Data listing
◆ ◆ ◆ ◆ ◆ ◆ ◆

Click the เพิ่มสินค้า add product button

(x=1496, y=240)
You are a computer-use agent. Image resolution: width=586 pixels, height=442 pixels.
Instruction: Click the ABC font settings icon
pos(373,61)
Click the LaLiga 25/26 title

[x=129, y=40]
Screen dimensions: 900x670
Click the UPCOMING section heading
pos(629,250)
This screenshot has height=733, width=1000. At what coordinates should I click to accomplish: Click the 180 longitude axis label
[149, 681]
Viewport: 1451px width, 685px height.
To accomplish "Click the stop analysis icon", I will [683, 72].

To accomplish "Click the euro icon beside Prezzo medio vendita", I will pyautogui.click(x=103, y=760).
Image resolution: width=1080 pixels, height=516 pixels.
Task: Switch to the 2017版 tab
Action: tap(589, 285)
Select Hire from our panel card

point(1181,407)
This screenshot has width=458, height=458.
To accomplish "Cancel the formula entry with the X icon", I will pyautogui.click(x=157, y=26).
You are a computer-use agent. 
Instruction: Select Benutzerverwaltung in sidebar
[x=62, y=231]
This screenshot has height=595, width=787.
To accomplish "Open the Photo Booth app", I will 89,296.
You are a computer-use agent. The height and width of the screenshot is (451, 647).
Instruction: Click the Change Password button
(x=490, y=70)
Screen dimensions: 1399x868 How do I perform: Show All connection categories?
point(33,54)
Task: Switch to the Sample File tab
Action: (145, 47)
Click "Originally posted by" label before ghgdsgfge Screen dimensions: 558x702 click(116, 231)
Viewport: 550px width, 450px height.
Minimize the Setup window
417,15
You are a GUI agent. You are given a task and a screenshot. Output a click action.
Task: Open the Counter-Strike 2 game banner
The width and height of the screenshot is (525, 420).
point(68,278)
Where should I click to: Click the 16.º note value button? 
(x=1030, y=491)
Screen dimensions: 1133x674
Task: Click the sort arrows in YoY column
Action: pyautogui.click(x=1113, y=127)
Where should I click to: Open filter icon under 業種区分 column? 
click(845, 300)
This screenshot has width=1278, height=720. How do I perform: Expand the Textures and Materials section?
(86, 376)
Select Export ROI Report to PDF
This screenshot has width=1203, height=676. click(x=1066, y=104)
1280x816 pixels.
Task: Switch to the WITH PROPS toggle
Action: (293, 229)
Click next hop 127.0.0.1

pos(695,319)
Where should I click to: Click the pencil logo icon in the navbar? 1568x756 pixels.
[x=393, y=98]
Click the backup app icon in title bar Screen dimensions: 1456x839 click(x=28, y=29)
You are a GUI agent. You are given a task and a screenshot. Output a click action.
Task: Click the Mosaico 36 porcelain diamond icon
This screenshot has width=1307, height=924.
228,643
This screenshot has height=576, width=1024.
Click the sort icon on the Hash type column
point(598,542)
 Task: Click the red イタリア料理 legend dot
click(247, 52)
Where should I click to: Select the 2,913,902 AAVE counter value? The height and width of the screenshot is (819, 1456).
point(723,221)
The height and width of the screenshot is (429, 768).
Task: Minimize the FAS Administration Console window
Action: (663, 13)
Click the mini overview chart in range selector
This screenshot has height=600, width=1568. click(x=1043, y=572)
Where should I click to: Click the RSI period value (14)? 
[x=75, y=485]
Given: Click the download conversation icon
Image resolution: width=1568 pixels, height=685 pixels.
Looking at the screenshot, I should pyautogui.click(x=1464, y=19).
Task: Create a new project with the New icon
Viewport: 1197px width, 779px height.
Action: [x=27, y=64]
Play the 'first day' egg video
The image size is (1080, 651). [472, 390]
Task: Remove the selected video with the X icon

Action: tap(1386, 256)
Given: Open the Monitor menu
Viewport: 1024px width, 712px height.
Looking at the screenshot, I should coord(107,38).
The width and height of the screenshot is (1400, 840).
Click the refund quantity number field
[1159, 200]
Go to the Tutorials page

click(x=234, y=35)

◆ ◆ ◆ ◆ ◆ ◆ ◆

Please rewrite the stretch from the line containing "Where should I click to: Select" through the end of the entries, swapping "icon" for "button" and leaving everything else unchanged.

WRITTEN RESPONSE:
Where should I click to: Select the 2,913,902 AAVE counter value? The height and width of the screenshot is (819, 1456).
point(723,221)
The height and width of the screenshot is (429, 768).
Task: Minimize the FAS Administration Console window
Action: (663, 13)
Click the mini overview chart in range selector
This screenshot has height=600, width=1568. click(x=1043, y=572)
Where should I click to: Click the RSI period value (14)? 
[x=75, y=485]
Given: Click the download conversation button
Image resolution: width=1568 pixels, height=685 pixels.
Looking at the screenshot, I should pyautogui.click(x=1464, y=19).
Task: Create a new project with the New button
Viewport: 1197px width, 779px height.
Action: [x=27, y=64]
Play the 'first day' egg video
The image size is (1080, 651). [472, 390]
Task: Remove the selected video with the X button

Action: tap(1386, 256)
Given: Open the Monitor menu
Viewport: 1024px width, 712px height.
Looking at the screenshot, I should coord(107,38).
The width and height of the screenshot is (1400, 840).
Click the refund quantity number field
[1159, 200]
Go to the Tutorials page

click(x=234, y=35)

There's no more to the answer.